Text provided: Begin

LJY-Netzer was the youth movement of the denomination. A progressive Zionist youth movement, it is a branch of Netzer Olami. Founded in 1947 as FLPJYG (Federation of Liberal and Progressive Jewish Youth Groups), it was renamed in 2004.

==History==
The denomination began with Claude Montefiore. Intending to become a minister in the West London Synagogue, he attended the Berlin Hochschule für die Wissenschaft des Judentums in 1881. There he was exposed to the work of the German founders of Reform Judaism, mainly Rabbis Abraham Geiger and Samuel Holdheim. While the religious philosophy he codified had its own original strains, his teachings were wholly reliant on theirs. He borrowed Geiger's notion of progressive revelation, accentuating it until there was very little difference between human reason and divine inspiration, and depicting it as a continuous process through history in which the People Israel grew aware of the great moral truths via God's communing with the Prophets and their own quotidian experience of the divine. Montefiore once remarked that he considered Holdheim his mentor, though he disagreed with many of his statements. He too differentiated sharply between an ethical core and ceremonial cask, regarding ritual as a means to end without much value unto itself, and regarded the Election of Israel in the terms of a universal mission to spread knowledge of God among the nations and prepare the way for a Messianic Era of harmony. His grasp of revelation also granted little importance to the divine origin of sacred texts, and Montefiore fully accepted higher criticism as to him, the human authors were influenced by God anyhow. In all this, noted Steven Bayme, he was little different from the German rabbis who initiated Reform or his contemporary Rabbi Kaufmann Kohler, Chair of Hebrew Union College; Montefiore's unique contribution was his appreciation of mysticism, the first Reform thinker to do so. In contrast, Daniel Langton has argued for the distinctly Anglo-Jewish character of Montefiore's thought, and especially in terms of engagement with what Montefiore regarded as the best of Christian scholarship and thought.

After a year in Berlin, he returned to England. Montefiore was beset by what he saw in Germany: except for the radical Reformgemeinde in Berlin, the Reform movement had stagnated since the 1870s. Communal politics and the need to accommodate conservative elements turned what was known as "Liberal Judaism" in the country into an intricate system of local arrangements, very moderate in nature. In 1882, he delivered the annual Hibbert Lecture, naming his sermon The Origin and Growth of Religion as Illustrated by the Religion of the Ancient Hebrews and presenting his ideals. Bayme added he did not change them considerably afterwards.

Text provided: End

Can you resume the history of the denomination founded by Claude Montefiore, picking up after its last sentence?

Material shown: Begin

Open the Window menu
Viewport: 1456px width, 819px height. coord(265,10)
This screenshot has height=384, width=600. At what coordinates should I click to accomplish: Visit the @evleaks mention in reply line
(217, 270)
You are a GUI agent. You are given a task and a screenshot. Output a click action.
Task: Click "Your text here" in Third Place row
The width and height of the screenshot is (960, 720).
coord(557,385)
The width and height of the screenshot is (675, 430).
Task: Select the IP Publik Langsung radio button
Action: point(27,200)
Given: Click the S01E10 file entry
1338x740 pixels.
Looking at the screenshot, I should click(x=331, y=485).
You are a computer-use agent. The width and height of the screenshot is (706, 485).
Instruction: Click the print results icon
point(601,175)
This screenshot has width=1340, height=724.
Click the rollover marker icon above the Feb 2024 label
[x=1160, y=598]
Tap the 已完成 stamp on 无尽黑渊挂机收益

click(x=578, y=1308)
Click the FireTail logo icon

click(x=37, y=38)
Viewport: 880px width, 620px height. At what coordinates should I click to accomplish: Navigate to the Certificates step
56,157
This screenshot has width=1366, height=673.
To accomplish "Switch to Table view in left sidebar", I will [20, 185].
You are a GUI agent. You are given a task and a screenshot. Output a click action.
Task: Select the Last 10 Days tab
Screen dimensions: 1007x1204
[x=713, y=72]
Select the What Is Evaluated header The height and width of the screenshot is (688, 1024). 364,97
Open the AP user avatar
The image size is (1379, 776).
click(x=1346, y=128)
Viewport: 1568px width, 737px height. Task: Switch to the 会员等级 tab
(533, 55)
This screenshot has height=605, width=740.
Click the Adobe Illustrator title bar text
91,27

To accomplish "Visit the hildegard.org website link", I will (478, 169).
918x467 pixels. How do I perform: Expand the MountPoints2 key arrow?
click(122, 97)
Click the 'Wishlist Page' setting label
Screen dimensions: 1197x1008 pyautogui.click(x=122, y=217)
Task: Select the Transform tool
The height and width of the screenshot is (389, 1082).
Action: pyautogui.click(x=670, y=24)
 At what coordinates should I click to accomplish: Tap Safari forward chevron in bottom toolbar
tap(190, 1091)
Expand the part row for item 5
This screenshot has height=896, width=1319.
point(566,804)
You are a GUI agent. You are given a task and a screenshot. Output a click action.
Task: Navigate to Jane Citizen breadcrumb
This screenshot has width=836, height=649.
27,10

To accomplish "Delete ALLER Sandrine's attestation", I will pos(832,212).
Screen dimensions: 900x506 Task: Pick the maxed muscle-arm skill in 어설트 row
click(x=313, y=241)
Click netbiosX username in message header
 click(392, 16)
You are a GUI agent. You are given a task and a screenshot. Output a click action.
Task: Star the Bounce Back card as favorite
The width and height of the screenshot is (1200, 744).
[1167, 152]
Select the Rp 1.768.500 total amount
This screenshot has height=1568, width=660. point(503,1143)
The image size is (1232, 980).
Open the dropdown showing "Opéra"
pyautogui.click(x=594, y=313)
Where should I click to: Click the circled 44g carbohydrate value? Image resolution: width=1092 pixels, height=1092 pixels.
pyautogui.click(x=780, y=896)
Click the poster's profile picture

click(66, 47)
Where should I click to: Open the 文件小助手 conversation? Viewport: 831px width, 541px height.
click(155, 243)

Material shown: End

Task response.
West London and the two other nonconformist synagogues that withdrew from the authority of Chief Rabbi Hermann Adler, which would much later be the basis for the Movement for Reform Judaism, were scarcely motivated by deep conviction. Religious life among English Jews was quite conservative, characterised by adherence to largely traditional forms on the official level, and general apathy among the masses. The rise of Unitarianism, offering a universal message to acculturated upper classes of Anglo-Jewry, was accompanied by a wave of conversions, at a time when the Suffragette movement drew attention to the marginal role of women in synagogues. Montefiore and a small circle of friends, including Lily Montagu and Israel Abrahams, were spurred into action. He served as spiritual leader, while Montagu was the main organiser and administrator.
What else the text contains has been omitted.